**THE PROBLEM**
Give the records again, every one, exactly.
*** MATERIAL TO PROCESS ***
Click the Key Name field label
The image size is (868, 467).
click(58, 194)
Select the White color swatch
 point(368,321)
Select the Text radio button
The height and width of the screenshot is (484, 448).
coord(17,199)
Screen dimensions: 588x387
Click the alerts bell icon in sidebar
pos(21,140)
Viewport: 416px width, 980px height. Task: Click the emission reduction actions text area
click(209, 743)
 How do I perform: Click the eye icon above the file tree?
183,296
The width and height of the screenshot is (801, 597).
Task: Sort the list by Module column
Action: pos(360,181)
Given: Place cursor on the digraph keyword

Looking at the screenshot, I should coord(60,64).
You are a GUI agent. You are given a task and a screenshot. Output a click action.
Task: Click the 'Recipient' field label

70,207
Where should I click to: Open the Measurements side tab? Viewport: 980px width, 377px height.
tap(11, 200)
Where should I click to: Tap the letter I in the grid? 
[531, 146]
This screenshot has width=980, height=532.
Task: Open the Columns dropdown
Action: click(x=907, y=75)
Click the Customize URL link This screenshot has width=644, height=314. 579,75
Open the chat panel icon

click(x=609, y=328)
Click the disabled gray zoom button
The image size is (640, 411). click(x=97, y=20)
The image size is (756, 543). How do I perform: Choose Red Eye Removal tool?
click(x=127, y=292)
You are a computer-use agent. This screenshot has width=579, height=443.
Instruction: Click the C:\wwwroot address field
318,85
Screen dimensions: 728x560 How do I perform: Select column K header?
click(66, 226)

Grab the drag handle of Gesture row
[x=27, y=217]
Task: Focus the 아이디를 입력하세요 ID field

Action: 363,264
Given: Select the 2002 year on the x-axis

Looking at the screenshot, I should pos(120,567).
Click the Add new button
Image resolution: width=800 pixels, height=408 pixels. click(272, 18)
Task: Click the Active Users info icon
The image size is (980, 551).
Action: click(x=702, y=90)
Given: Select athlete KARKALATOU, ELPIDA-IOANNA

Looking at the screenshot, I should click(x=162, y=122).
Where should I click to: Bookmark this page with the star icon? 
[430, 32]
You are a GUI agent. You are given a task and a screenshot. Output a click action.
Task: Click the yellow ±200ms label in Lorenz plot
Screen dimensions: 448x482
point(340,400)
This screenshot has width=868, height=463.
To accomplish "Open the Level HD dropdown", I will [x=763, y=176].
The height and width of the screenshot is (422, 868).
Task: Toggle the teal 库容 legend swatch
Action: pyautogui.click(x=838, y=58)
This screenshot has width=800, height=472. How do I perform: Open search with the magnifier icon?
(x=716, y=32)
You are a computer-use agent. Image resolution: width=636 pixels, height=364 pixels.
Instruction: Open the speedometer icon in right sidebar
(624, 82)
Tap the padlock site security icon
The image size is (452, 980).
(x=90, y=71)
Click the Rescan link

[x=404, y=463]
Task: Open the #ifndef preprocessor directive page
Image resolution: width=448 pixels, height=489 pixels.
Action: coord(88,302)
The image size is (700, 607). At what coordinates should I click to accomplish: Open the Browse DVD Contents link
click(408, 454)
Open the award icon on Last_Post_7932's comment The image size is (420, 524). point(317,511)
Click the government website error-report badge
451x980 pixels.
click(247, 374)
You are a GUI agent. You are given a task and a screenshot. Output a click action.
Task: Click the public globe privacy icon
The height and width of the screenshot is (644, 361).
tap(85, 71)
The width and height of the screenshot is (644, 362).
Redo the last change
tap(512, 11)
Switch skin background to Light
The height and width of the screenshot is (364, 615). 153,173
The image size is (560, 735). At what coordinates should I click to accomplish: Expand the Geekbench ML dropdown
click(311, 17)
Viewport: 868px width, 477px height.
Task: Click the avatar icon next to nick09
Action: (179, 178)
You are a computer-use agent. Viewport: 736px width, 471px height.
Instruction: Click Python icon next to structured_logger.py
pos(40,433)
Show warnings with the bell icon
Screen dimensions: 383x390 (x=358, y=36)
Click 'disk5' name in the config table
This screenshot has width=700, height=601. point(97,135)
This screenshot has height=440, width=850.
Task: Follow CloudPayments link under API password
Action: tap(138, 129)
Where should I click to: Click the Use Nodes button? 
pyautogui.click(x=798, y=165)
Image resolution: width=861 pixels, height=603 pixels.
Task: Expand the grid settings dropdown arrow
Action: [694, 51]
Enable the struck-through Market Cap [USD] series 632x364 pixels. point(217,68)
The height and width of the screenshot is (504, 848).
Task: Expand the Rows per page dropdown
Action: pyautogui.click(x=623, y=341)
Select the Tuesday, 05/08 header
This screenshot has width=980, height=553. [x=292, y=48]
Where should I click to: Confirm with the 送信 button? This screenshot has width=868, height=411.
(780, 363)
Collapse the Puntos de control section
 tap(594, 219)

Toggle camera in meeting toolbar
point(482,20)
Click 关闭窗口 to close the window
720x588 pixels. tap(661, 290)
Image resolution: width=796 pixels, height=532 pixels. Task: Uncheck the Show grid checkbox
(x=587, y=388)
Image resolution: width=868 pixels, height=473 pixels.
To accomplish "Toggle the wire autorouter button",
*** End of MATERIAL TO PROCESS ***
**OUTPUT OF THE EXERCISE**
Click the Key Name field label
The image size is (868, 467).
click(58, 194)
Select the White color swatch
 point(368,321)
Select the Text radio button
The height and width of the screenshot is (484, 448).
coord(17,199)
Screen dimensions: 588x387
Click the alerts bell icon in sidebar
pos(21,140)
Viewport: 416px width, 980px height. Task: Click the emission reduction actions text area
click(209, 743)
 How do I perform: Click the eye icon above the file tree?
183,296
The width and height of the screenshot is (801, 597).
Task: Sort the list by Module column
Action: pos(360,181)
Given: Place cursor on the digraph keyword

Looking at the screenshot, I should coord(60,64).
You are a GUI agent. You are given a task and a screenshot. Output a click action.
Task: Click the 'Recipient' field label

70,207
Where should I click to: Open the Measurements side tab? Viewport: 980px width, 377px height.
tap(11, 200)
Where should I click to: Tap the letter I in the grid? 
[531, 146]
This screenshot has width=980, height=532.
Task: Open the Columns dropdown
Action: click(x=907, y=75)
Click the Customize URL link This screenshot has width=644, height=314. 579,75
Open the chat panel icon

click(x=609, y=328)
Click the disabled gray zoom button
The image size is (640, 411). click(x=97, y=20)
The image size is (756, 543). How do I perform: Choose Red Eye Removal tool?
click(x=127, y=292)
You are a computer-use agent. This screenshot has width=579, height=443.
Instruction: Click the C:\wwwroot address field
318,85
Screen dimensions: 728x560 How do I perform: Select column K header?
click(66, 226)

Grab the drag handle of Gesture row
[x=27, y=217]
Task: Focus the 아이디를 입력하세요 ID field

Action: 363,264
Given: Select the 2002 year on the x-axis

Looking at the screenshot, I should pos(120,567).
Click the Add new button
Image resolution: width=800 pixels, height=408 pixels. click(272, 18)
Task: Click the Active Users info icon
The image size is (980, 551).
Action: click(x=702, y=90)
Given: Select athlete KARKALATOU, ELPIDA-IOANNA

Looking at the screenshot, I should click(x=162, y=122).
Where should I click to: Bookmark this page with the star icon? 
[430, 32]
You are a GUI agent. You are given a task and a screenshot. Output a click action.
Task: Click the yellow ±200ms label in Lorenz plot
Screen dimensions: 448x482
point(340,400)
This screenshot has width=868, height=463.
To accomplish "Open the Level HD dropdown", I will [x=763, y=176].
The height and width of the screenshot is (422, 868).
Task: Toggle the teal 库容 legend swatch
Action: pyautogui.click(x=838, y=58)
This screenshot has width=800, height=472. How do I perform: Open search with the magnifier icon?
(x=716, y=32)
You are a computer-use agent. Image resolution: width=636 pixels, height=364 pixels.
Instruction: Open the speedometer icon in right sidebar
(624, 82)
Tap the padlock site security icon
The image size is (452, 980).
(x=90, y=71)
Click the Rescan link

[x=404, y=463]
Task: Open the #ifndef preprocessor directive page
Image resolution: width=448 pixels, height=489 pixels.
Action: coord(88,302)
The image size is (700, 607). At what coordinates should I click to accomplish: Open the Browse DVD Contents link
click(408, 454)
Open the award icon on Last_Post_7932's comment The image size is (420, 524). point(317,511)
Click the government website error-report badge
451x980 pixels.
click(247, 374)
You are a GUI agent. You are given a task and a screenshot. Output a click action.
Task: Click the public globe privacy icon
The height and width of the screenshot is (644, 361).
tap(85, 71)
The width and height of the screenshot is (644, 362).
Redo the last change
tap(512, 11)
Switch skin background to Light
The height and width of the screenshot is (364, 615). 153,173
The image size is (560, 735). At what coordinates should I click to accomplish: Expand the Geekbench ML dropdown
click(311, 17)
Viewport: 868px width, 477px height.
Task: Click the avatar icon next to nick09
Action: (179, 178)
You are a computer-use agent. Viewport: 736px width, 471px height.
Instruction: Click Python icon next to structured_logger.py
pos(40,433)
Show warnings with the bell icon
Screen dimensions: 383x390 (x=358, y=36)
Click 'disk5' name in the config table
This screenshot has width=700, height=601. point(97,135)
This screenshot has height=440, width=850.
Task: Follow CloudPayments link under API password
Action: tap(138, 129)
Where should I click to: Click the Use Nodes button? 
pyautogui.click(x=798, y=165)
Image resolution: width=861 pixels, height=603 pixels.
Task: Expand the grid settings dropdown arrow
Action: [694, 51]
Enable the struck-through Market Cap [USD] series 632x364 pixels. point(217,68)
The height and width of the screenshot is (504, 848).
Task: Expand the Rows per page dropdown
Action: pyautogui.click(x=623, y=341)
Select the Tuesday, 05/08 header
This screenshot has width=980, height=553. [x=292, y=48]
Where should I click to: Confirm with the 送信 button? This screenshot has width=868, height=411.
(780, 363)
Collapse the Puntos de control section
 tap(594, 219)

Toggle camera in meeting toolbar
point(482,20)
Click 关闭窗口 to close the window
720x588 pixels. tap(661, 290)
Image resolution: width=796 pixels, height=532 pixels. Task: Uncheck the Show grid checkbox
(x=587, y=388)
Image resolution: width=868 pixels, height=473 pixels.
To accomplish "Toggle the wire autorouter button",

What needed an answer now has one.